US producer prices rise modest 2.6% in May with inflationary pressures
still mild
[June 13, 2025] By
PAUL WISEMAN
WASHINGTON (AP) — U.S. wholesale prices rose modestly last month from a
year earlier, another sign that inflationary pressures remain mild.
The Labor Department reported Thursday that its producer price index —
which measures inflation before it its consumers — rose 2.6% in May
2024. Producer prices rose 0.1% from April to May after dropping 0.2%
the month before.
Excluding volatile food and energy prices, wholesale costs were up 0.1%
from April and 3% from May 2024.
The readings were slightly lower than economists had forecast.

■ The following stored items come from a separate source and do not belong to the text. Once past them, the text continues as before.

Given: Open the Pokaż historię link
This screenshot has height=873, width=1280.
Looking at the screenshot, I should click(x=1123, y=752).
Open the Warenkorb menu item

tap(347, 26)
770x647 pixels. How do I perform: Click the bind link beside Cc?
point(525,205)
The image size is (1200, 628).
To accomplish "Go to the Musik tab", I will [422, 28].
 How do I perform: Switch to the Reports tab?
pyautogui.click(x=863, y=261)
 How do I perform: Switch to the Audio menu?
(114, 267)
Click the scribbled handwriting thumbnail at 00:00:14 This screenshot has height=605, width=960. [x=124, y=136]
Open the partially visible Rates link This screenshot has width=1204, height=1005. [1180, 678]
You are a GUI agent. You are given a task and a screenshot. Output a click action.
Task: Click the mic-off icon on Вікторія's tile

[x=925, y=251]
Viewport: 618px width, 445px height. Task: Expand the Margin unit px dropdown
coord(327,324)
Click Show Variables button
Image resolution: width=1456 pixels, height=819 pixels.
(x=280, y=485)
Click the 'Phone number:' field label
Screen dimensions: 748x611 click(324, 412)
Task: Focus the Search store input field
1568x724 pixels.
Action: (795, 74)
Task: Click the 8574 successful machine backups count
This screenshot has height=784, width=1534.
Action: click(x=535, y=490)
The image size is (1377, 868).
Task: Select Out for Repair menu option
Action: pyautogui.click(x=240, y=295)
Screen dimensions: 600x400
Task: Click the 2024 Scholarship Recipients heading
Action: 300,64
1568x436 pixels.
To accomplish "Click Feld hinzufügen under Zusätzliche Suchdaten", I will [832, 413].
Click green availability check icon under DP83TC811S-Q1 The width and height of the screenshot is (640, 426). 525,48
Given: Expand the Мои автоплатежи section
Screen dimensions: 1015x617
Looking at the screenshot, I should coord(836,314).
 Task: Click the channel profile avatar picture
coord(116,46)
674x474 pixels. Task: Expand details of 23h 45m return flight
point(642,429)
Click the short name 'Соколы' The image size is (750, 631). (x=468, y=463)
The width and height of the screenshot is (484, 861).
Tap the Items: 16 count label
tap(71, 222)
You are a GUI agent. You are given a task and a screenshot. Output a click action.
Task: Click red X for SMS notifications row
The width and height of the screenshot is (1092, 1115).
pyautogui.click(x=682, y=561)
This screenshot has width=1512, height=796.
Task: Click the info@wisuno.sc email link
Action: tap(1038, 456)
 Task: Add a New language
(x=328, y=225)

Wholesale energy prices were unchanged, although gasoline prices rose
1.6% from April after falling the month before. Food prices at the
wholesale level ticked up 0.1% after dropping 0.9% in April. Egg prices,
volatile because of the bird flu, rose 1.4% following 39.3% drop in
April; they are up 125% from May 2024.

The report came out a day after the Labor Department said that consumer
prices rose a modest 0.1% last month from April and 2.4% from a year
earlier.
Since returning to office, President Donald Trump has rolled out 10%
tariffs on nearly every country in the world as well as specific levies
on steel, aluminum and autos. Importers in the United States pay the
taxes and pass them along to consumers via higher prices when they can.
For that reason, economists expect inflation to pick up later this year.
So far, his tariffs don’t seem to have had much of an impact on prices
overall.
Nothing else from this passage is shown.